Une purge sans précédent frappe l’armée chinoise, révélant des tensions internes au sein du Parti communiste chinois (PCC) et soulevant des questions sur la stratégie de Pékin concernant Taïwan. Plusieurs hauts responsables militaires, dont deux anciens ministres de la Défense, ont été limogés ou exclus du parti au cours des derniers mois, dans le cadre d’une opération d’épuration qui s’intensifie.
Le dernier rebondissement concerne He Weidong, ancien vice-président de la Commission militaire centrale (CMC), l’organe suprême de commandement de l’armée chinoise. Il a été expulsé du PCC et de l’armée pour « graves violations de la discipline du Parti », selon les informations officielles. Cette décision intervient après la destitution en juin 2024 de Li Shangfu, ministre de la Défense, et en octobre 2023 de son prédécesseur, Wei Fenghe.

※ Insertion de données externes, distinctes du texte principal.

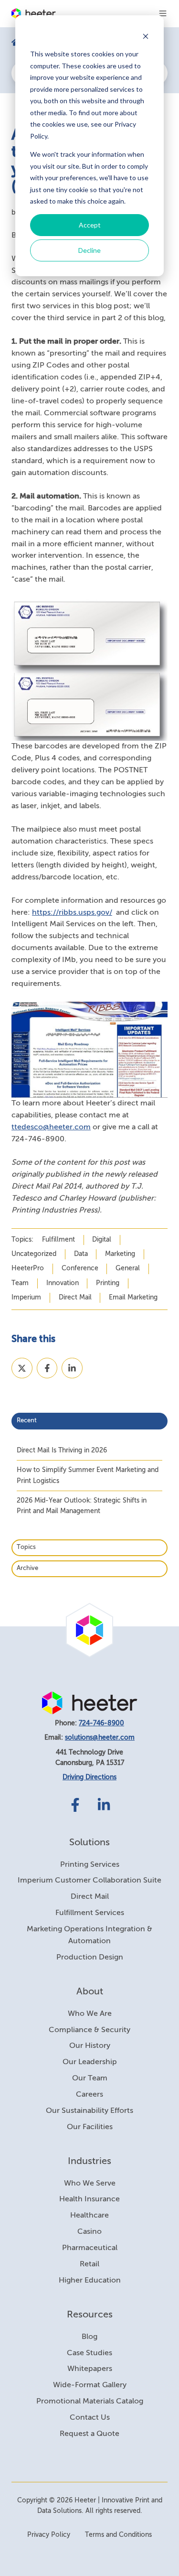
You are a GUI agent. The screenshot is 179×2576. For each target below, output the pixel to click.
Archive (27, 1568)
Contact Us (90, 2418)
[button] (163, 13)
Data (81, 1254)
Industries (89, 2161)
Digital (101, 1239)
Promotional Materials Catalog (89, 2401)
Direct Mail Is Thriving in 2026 (62, 1450)
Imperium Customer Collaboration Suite (89, 1880)
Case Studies (89, 2353)
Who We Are (90, 2014)
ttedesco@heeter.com (51, 1127)
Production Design (89, 1957)
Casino (89, 2232)
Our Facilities (90, 2127)
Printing (107, 1283)
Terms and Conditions (118, 2535)
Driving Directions (89, 1777)
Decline (89, 250)
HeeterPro (27, 1268)
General (128, 1268)
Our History (89, 2046)
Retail (89, 2264)
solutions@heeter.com (100, 1737)
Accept (90, 225)
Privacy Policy (48, 2535)
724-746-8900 (101, 1723)
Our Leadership (90, 2062)
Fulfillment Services (89, 1913)
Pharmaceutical (89, 2248)
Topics (26, 1547)
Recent (27, 1421)
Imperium (26, 1297)
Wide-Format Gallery (89, 2385)
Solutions (89, 1842)
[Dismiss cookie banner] (145, 36)
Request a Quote (89, 2434)
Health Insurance (89, 2199)
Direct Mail (75, 1297)
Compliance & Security (89, 2030)
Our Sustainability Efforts (89, 2111)
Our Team (89, 2078)
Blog (89, 2337)
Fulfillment (58, 1239)
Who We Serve (90, 2183)
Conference (80, 1268)
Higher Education (90, 2280)
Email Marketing (133, 1297)
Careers (89, 2095)
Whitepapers (89, 2369)
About (89, 1991)
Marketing (120, 1254)
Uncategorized (33, 1254)
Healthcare (89, 2215)
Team (20, 1283)
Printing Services (89, 1865)
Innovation (62, 1283)
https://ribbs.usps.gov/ (72, 913)
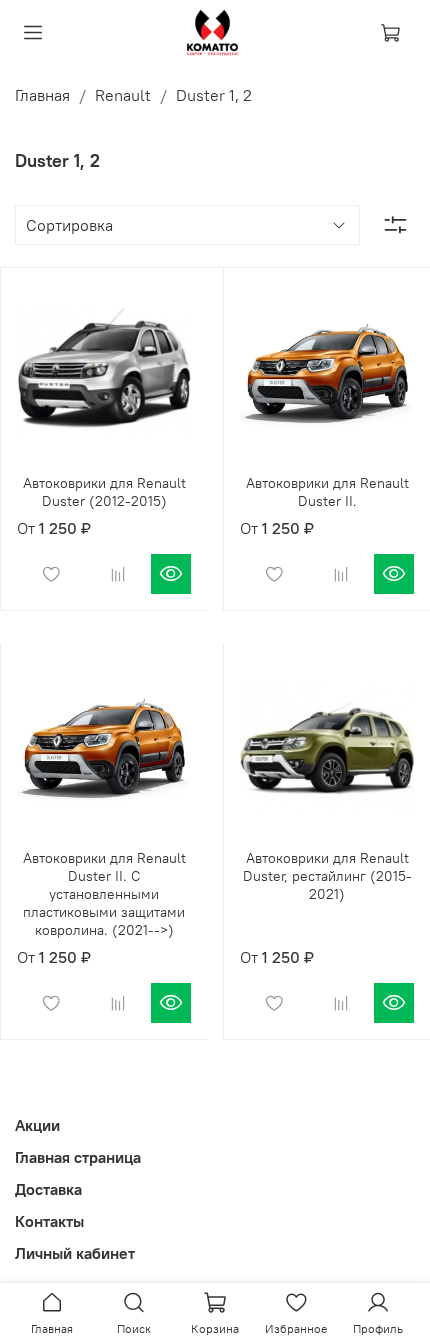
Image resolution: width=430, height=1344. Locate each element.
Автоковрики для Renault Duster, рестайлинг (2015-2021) (327, 876)
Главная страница (78, 1157)
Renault (123, 95)
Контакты (49, 1221)
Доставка (48, 1189)
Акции (37, 1125)
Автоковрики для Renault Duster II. (327, 492)
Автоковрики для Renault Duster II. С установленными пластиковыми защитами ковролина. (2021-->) (104, 894)
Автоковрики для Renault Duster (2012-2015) (104, 492)
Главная (42, 95)
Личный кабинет (75, 1253)
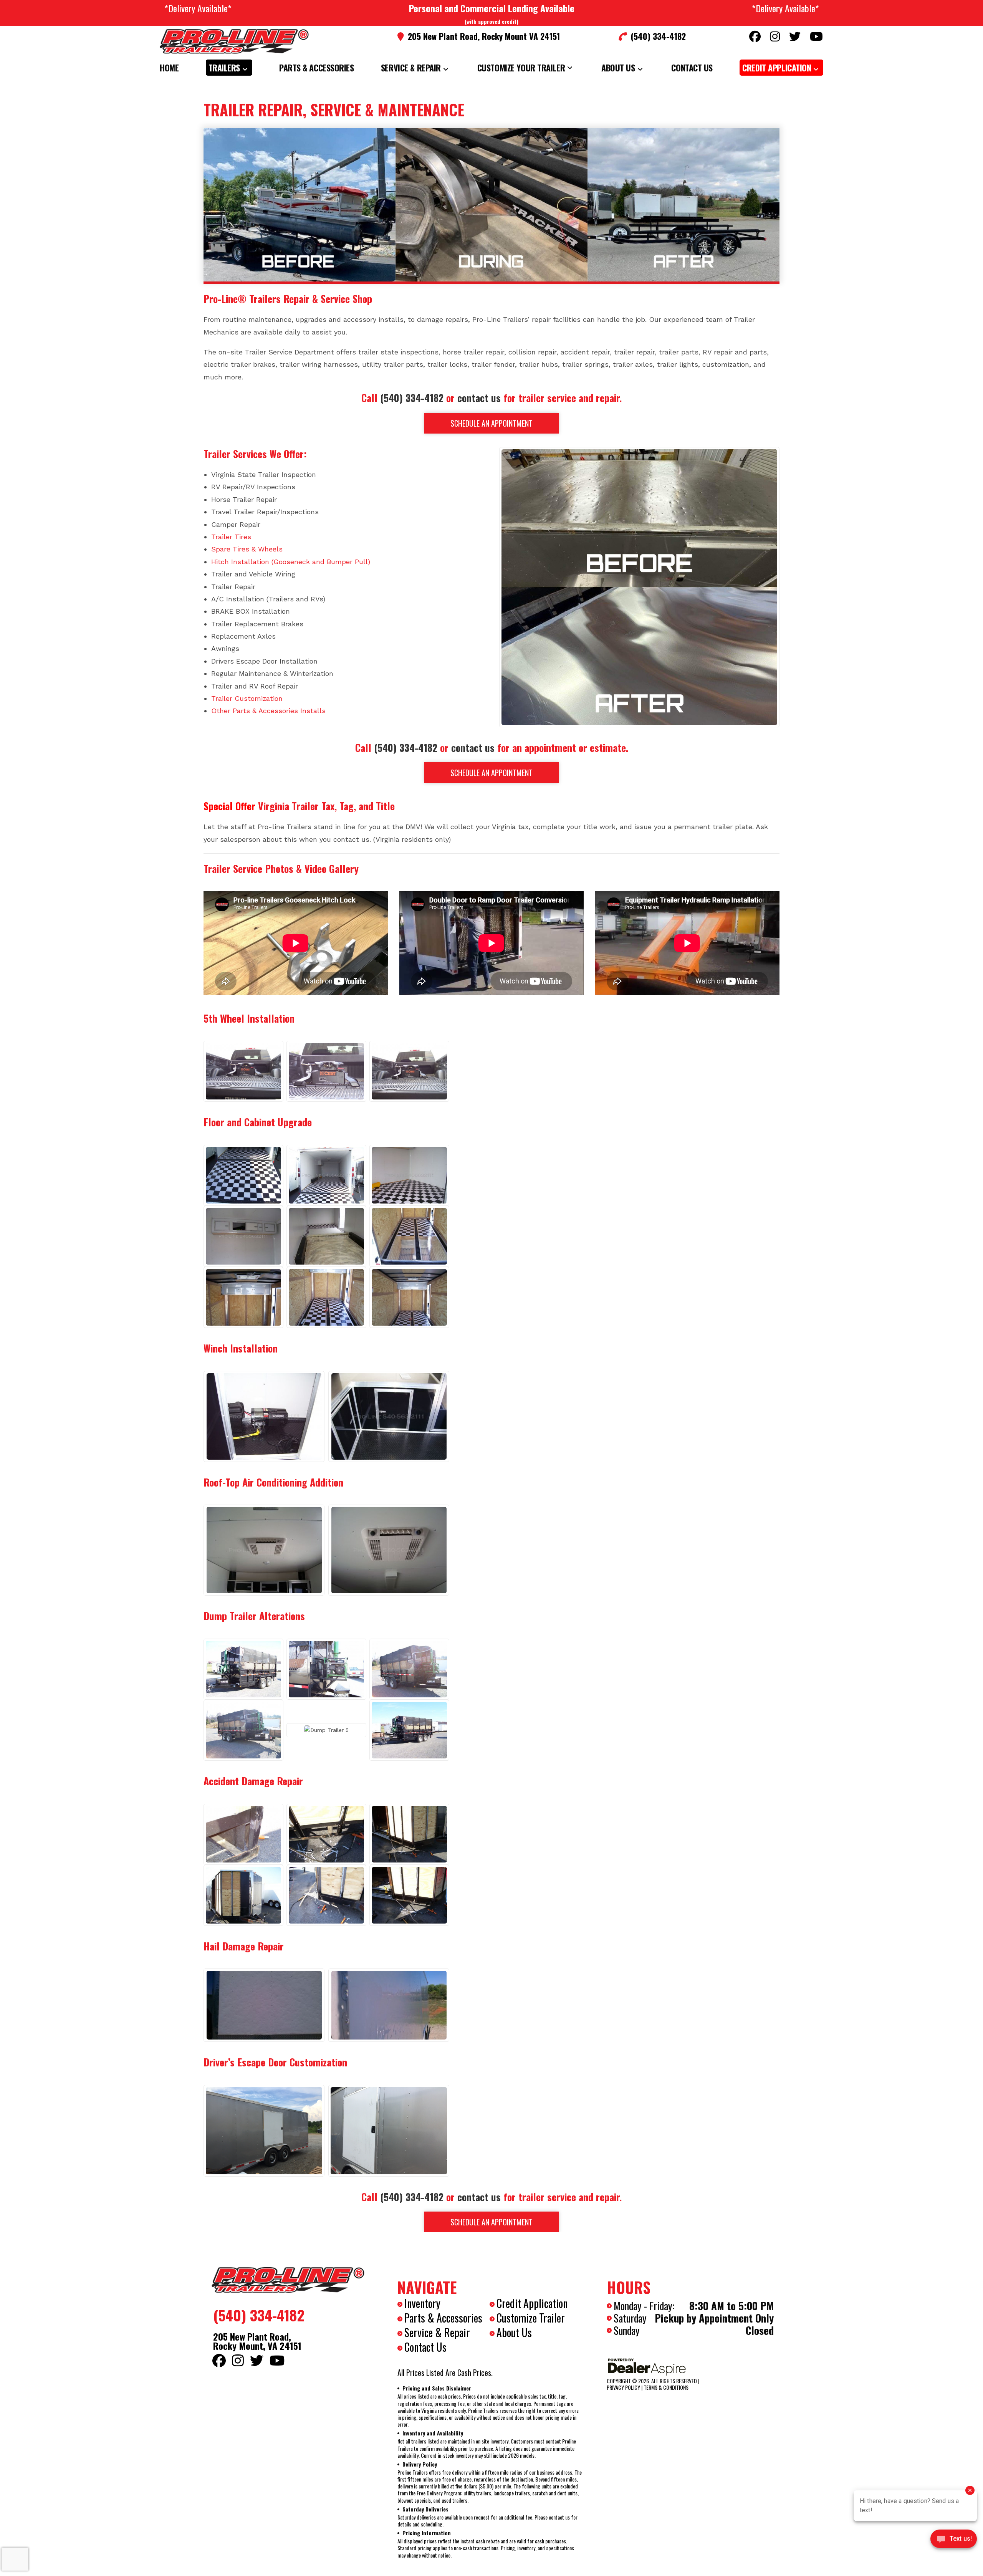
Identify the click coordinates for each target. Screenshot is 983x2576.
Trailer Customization (247, 698)
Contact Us (425, 2347)
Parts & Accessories (443, 2318)
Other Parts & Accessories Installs (268, 711)
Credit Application (532, 2303)
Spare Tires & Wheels (247, 549)
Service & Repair (437, 2332)
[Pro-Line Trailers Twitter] (795, 36)
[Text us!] (953, 2541)
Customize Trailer (530, 2318)
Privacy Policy (623, 2387)
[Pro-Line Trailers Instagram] (775, 36)
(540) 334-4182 (412, 397)
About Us (514, 2332)
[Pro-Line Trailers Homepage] (288, 2280)
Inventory (422, 2303)
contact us (479, 397)
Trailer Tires (231, 537)
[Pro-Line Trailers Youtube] (816, 36)
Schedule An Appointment (491, 423)
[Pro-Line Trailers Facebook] (755, 36)
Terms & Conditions (666, 2387)
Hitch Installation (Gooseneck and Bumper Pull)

L’amiral Miao Hua, ancien directeur du département du travail politique du CMC, chargé de l’idéologie et de la politique au sein de l’armée, a également été démis de ses fonctions en juin 2025, puis officiellement exclu du parti. Au total, huit à neuf officiers supérieurs ont été purgés en octobre 2025, parmi lesquels Lin Xiangyang, ancien commandant du commandement du théâtre de l’Est, et Wang Houbin, ancien commandant des Forces de roquettes de l’Armée populaire de libération (APL).
Ces purges ne sont pas un phénomène isolé. L’histoire du PCC est jalonnée de destitutions de hauts responsables, souvent accusés de déviation idéologique ou de corruption. En 1989, Zhao Ziyang, alors secrétaire général du Parti et vice-président du CMC, a été limogé pour son soutien aux étudiants lors des manifestations de la place Tiananmen. Plus tôt, en 1987, Hu Yaobang avait subi le même sort, accusé par Deng Xiaoping de « libéralisation bourgeoise ».
L’affaire la plus spectaculaire remonte à 1971, lorsque Lin Biao, vice-président du PCC, a tenté d’organiser l’assassinat de Mao Zedong afin de prendre le pouvoir. Le complot a été déjoué et Lin Biao est mort dans un accident d’avion en tentant de fuir.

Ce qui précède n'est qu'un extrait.